### Source text
Charges: Hennepin County employees profited nearly $4M from stolen equipment, fraud

Nguyen Cong Le, 41, and Samantha Marks, 37, both of Columbus, Minn., have been separately charged in Hennepin County District Court with felony counts of theft by swindle.

Hennepin County
The Hennepin County Government Center in downtown Minneapolis. (Lorie Shaull/Flickr)

Two former Hennepin County information technology employees have been charged related to alleged theft and fraud schemes that spanned years and profited them nearly $4 million from stolen equipment and timecard fraud, charges say.

Nguyen Cong Le, 41, and Samantha Marks, 37, both of Columbus, Minn., have been separately charged in Hennepin County District Court with felony counts of theft by swindle — six against Le and two against Marks.

Charges say the theft scheme is alleged to have spanned over seven years starting in late 2012 and involved the theft and resale of “network switches,” which are computer hardware networking devices used in the transfer of data.

Cisco 3850-series switches (Cisco.com)

The timecard fraud scheme began in 2016 and revealed that Marks worked “few or no hours” over a period of years despite claiming 80 hours worked biweekly, charges say. Both schemes were perpetrated into early 2020 when both parties were terminated from their employment with the county.

The criminal complaints against Le and Marks explain that the two were in a romantic relationship with each other. Le hired Marks and was her direct supervisor responsible for, among other things, approving her timecard submissions and conducting her annual performance reviews.

Le began his employment with the county in 2006 and was promoted in 2013 to the position of IT Network Enterprise Manager. Le’s duties included ordering network equipment, including network switches, for county use.

Marks began working for Hennepin County in 2016 as a member of the “voice team” with the responsibility of helping handle issues with county telephones.

Investigation begins

Charges say an internal investigation began when questions arose from IT staff regarding Marks’ absence from work. The investigation determined that biweekly timecards submitted by Marks and approved by Le, her supervisor, in which Marks represented that she had worked 80 hours during the corresponding pay periods were routinely false.

While looking into the timecard fraud, investigating staff encountered security video showing that Le used his employee access card to enter the Hennepin County Government Center on three separate weekend days and took network access layer switches belonging to the county, collectively worth thousands of dollars, plus other unidentified equipment. Marks accompanied Le on one of those occasions.

Following the discovery of the alleged thefts, the matters were referred for a criminal investigation, which uncovered evidence that Le had been taking county network switches and selling them, over a span of more than seven years, to buyers in Oklahoma who paid Le via PayPal. During that time, Le was the county employee responsible for managing its inventory of network switches. Le’s aggregate PayPal sales to the Oklahoma buyers totaled at least approximately $3.9 million between late 2012 and early 2020.

### Set exercise 1
According to the article on the Hennepin County theft charges, what position was Le promoted to in 2013?
### Set exercise 2
Carry on the article about the Hennepin County theft charges, starting after its final sentence.

### Source material
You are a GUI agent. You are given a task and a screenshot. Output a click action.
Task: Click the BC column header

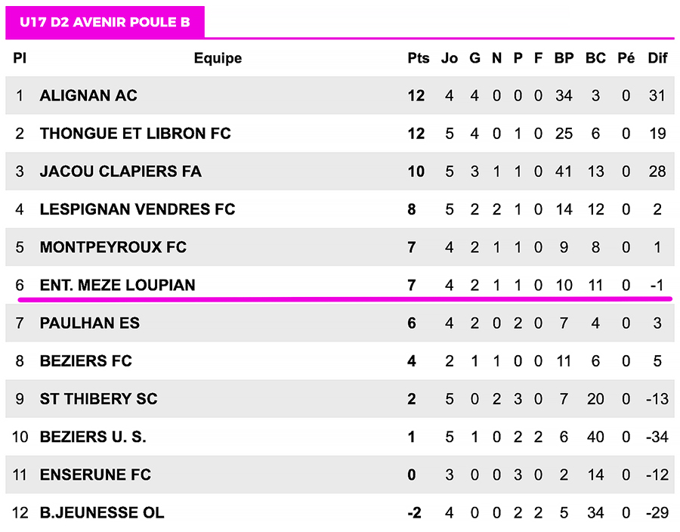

### Task result 1
IT Network Enterprise Manager

### Task result 2
Timecard fraud

Marks’ first day of work for Hennepin County was Feb. 2, 2016. Her timecards, which Le was responsible for reviewing and approving, reflect that she did not use a single hour of paid time off (PTO) between Feb. 2, 2016, and Jan. 31, 2020. According to her timecards, during every one of the biweekly pay periods in that time span, Marks worked 80 hours coded as regular work or some combination of regular work, comp time, and standard paid holidays. As of Monday, Feb. 3, 2020, Marks was suspended from work in connection with the internal investigation. She used PTO (along with the Presidents’ Day holiday) to be paid for the next three weeks until her employment was terminated as of Feb. 21.

Several records indicate that Marks worked few or no hours despite her reporting on her timecards. These records include access card logs showing that Marks used her employee access card to enter secured areas of county buildings (such as the secured area in which her work space was located) only twice between Dec. 1, 2018, and Feb. 19, 2020; logs reflecting that actions such as saving or deleting files in Microsoft Office products on her assigned county laptop occurred only 22 times between Sept. 23, 2019, and Feb. 19, 2020, and that the majority of those 22 actions took place during her February 2020 suspension; evidence that she had rarely sent emails from her county address, and rarely read emails sent to that address, in the months leading up to Feb. 19, 2020; records indicating that she used her county desk phone for an aggregate total of 5 minutes and 21 seconds between Sept. 4, 2019, and Jan. 31, 2020, including no use at all after Sept. 26, 2019; and call records covering 11 months between February 2019 and February 2020 showing that she used her county mobile phone primarily for non-work-related calls. Finally, records establish that one of Marks’ and Le’s children was born on Monday, Sept. 19, 2016. Marks’ timecard for the period including that date, which Le approved, reflected that Marks worked 8 regular hours on the day their child was born, and continued to work regular hours with no PTO or other leave time thereafter. (Le used PTO on Sept. 19 and 20, 2016.)

Investigators learned that Le hired Marks in 2016 without following county processes to do so. Le told IT and HR staff looking into the Marks timecard issue that he had not kept any of the paperwork regarding her hiring process, as was required, and that he did not recall who else participated on the interview panel when Marks was hired. In an interview, one of Marks’ coworkers reported that although he was on the same team as she was, he did not interact with her and saw her only at a county training event. He said he knew of one project she had worked on. That project took place between February 2016 and March 2017, according to county personnel.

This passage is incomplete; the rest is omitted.